---------- EXCERPTED DATA ----------

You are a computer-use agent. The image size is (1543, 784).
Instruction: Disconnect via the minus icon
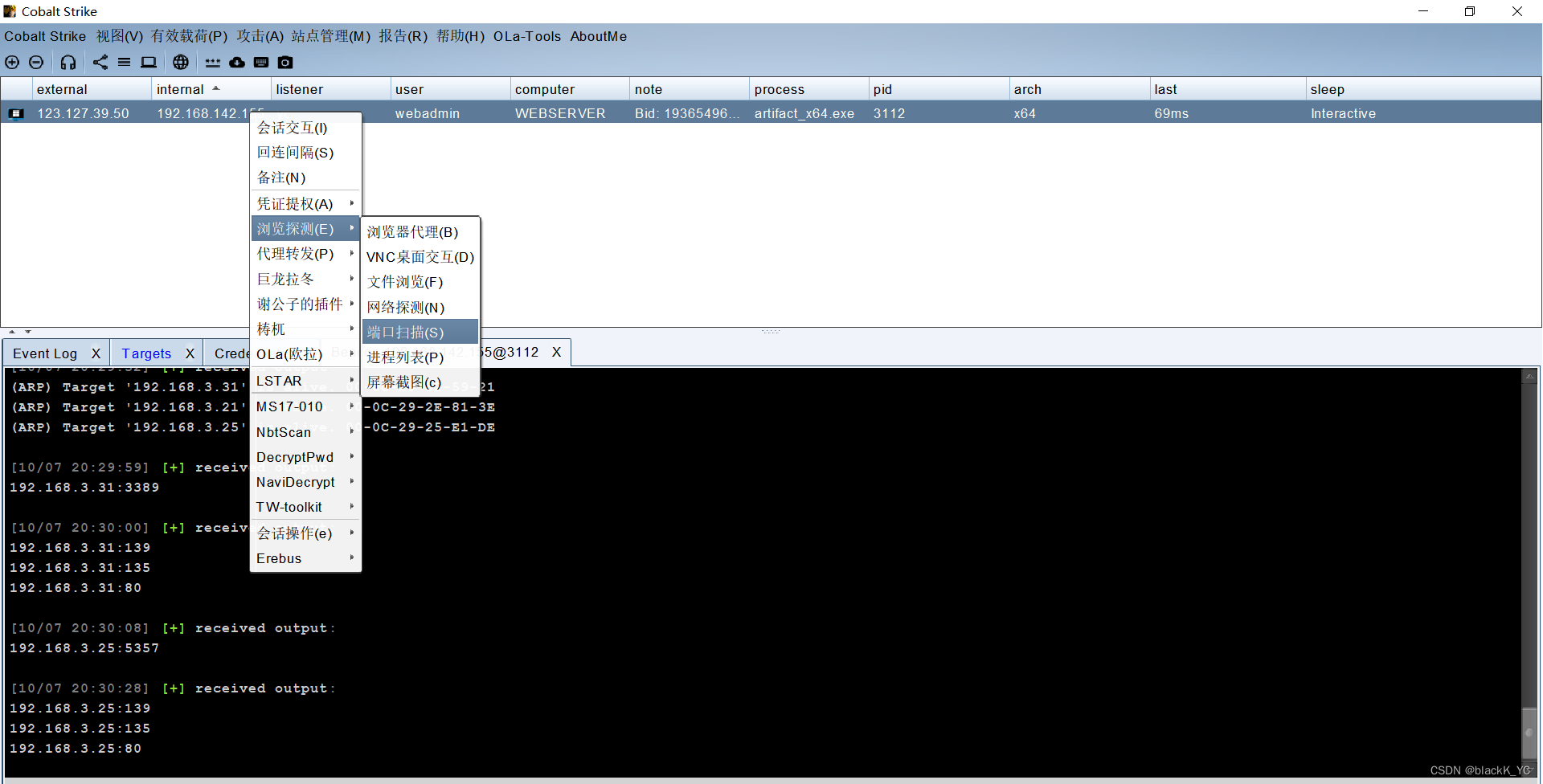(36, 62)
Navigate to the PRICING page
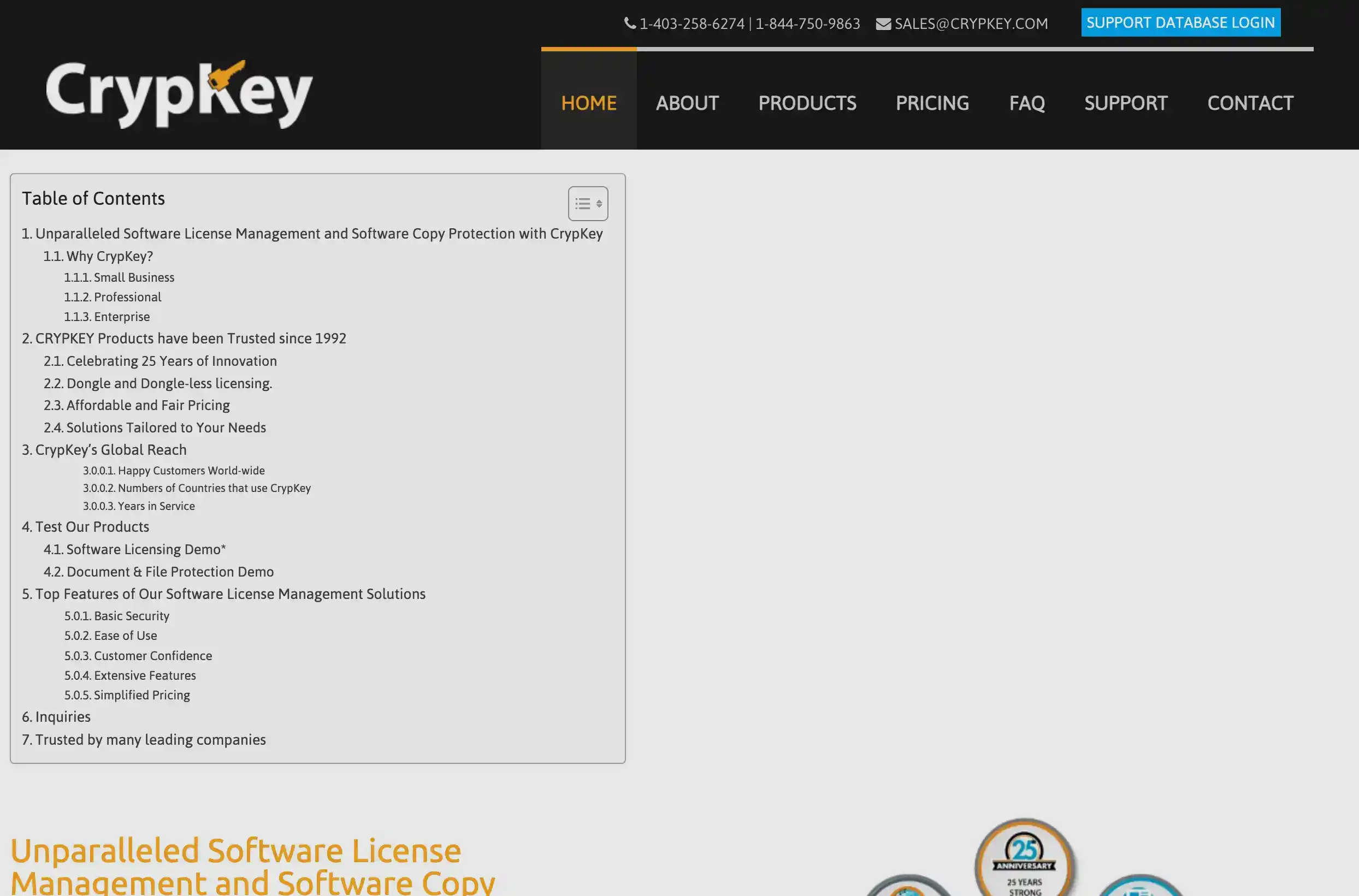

----------
---------- EXCERPTED DATA ----------

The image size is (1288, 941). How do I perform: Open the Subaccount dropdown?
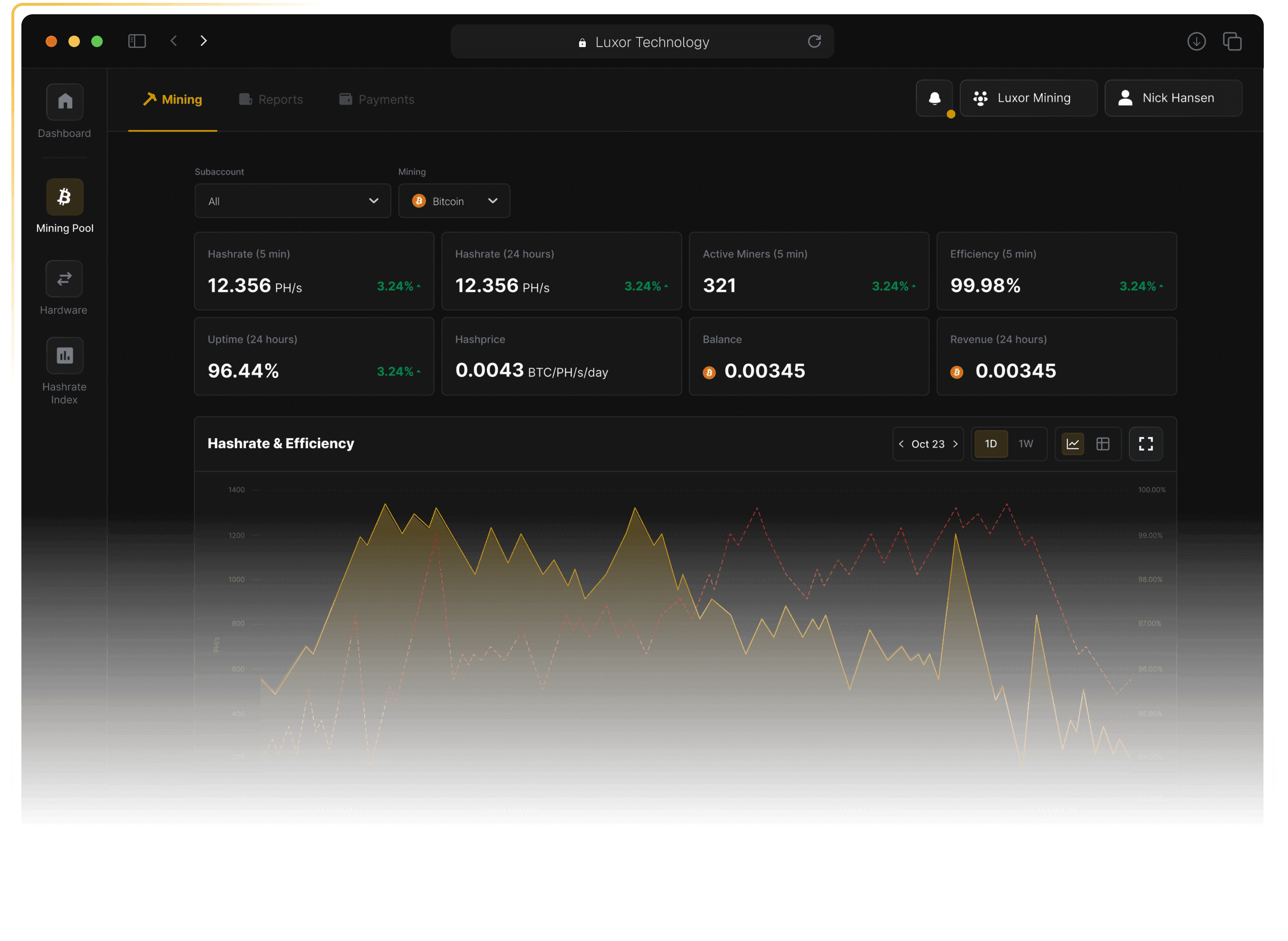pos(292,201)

----------

INSTRUCTIONS TO FOLLOW> Please output, exactly as written, the lines above from the one holding "Instruction: Disconnect via the minus icon" through the one holding "Navigate to the PRICING page", both included, with the pictures omitted.

ANSWER TO THIS TASK>
Instruction: Disconnect via the minus icon
(36, 62)
Navigate to the PRICING page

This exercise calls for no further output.